# Next Session: Re-benchmark Gemma 4 E2B on Pi 5 with Thinking Disabled

## What

Session 36 benchmarked Gemma 4 E2B on Pi 5 and found it **viable** (6.5 tok/s, vision works, MoE coherent). But thinking mode is ON by default, generating 5-10x more tokens than the visible response — turning 5-10s answers into 40-80s waits. This session disables thinking and re-benchmarks to get the **real production numbers**.

## Context

Ollama v0.20.4 is already installed and running on Pi 5 (`ssh pi`, 192.168.68.61). Gemma 4 E2B (7.2 GB) plus 3 baseline models are already pulled. Ollama configured with `OLLAMA_NUM_THREADS=4`, `OLLAMA_MAX_LOADED_MODELS=1`.

### Session 36 Results (WITH thinking — inflated numbers)

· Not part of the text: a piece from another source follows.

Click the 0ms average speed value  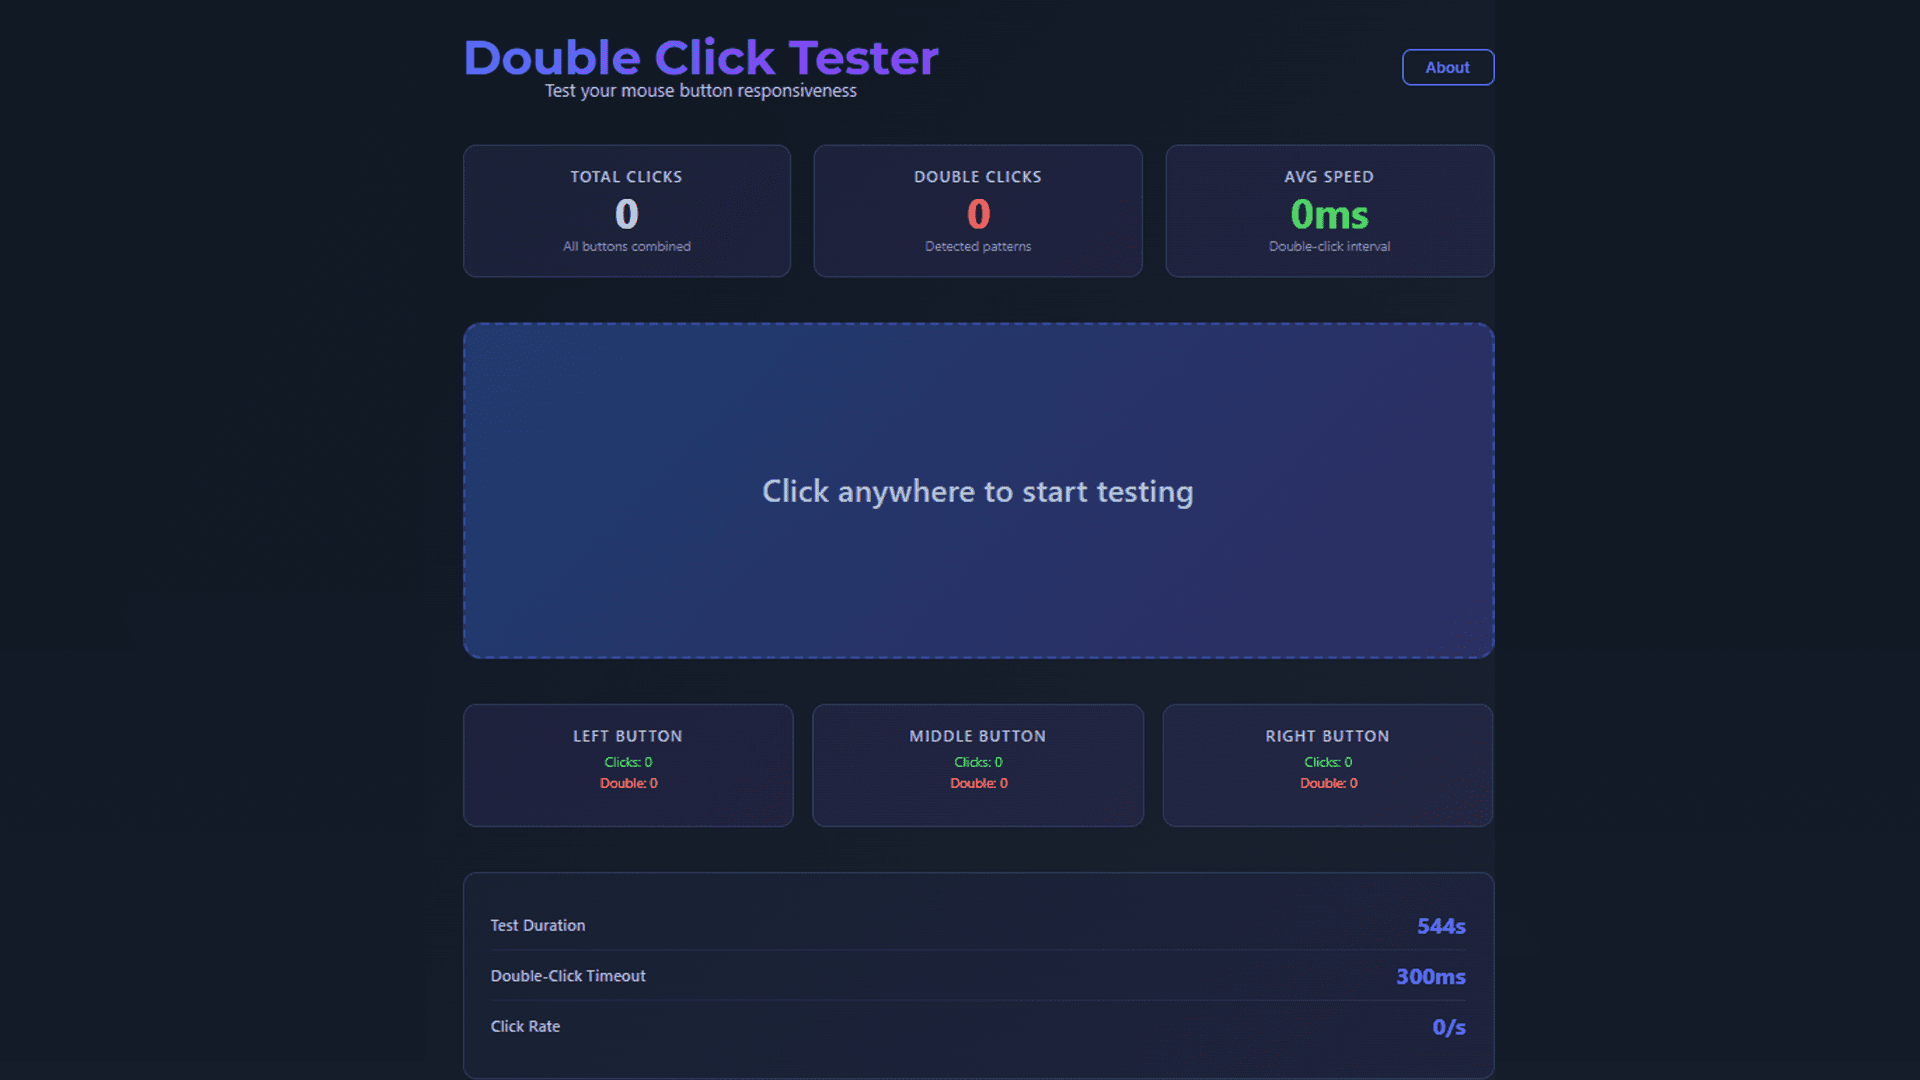1329,214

| Model | tok/s | RAM | Vision | Notes |
|-------|-------|-----|--------|-------|
| Qwen 2.5 0.5B | 22.7 | 1.2 GB | No | Baseline floor |
| SmolLM2 1.7B | 6.5 | 3.2 GB | No | Edge-optimized baseline |
| Phi-3 mini 3.8B | 4.7 | 4.2 GB | No | Dense model baseline |
| **Gemma 4 E2B** | **6.2-6.9** | **8.5 GB** | **YES** | tok/s includes ~80% thinking tokens |

The 6.5 tok/s is the raw generation rate (thinking + visible combined). With thinking disabled, fewer tokens are generated per query, so **wall-clock response time** drops dramatically even if tok/s stays similar.

## Key Design Decision

Gemma 4's thinking mode is controlled via the `think` parameter. In Ollama, two approaches:

**Option A: Custom Modelfile** (persistent)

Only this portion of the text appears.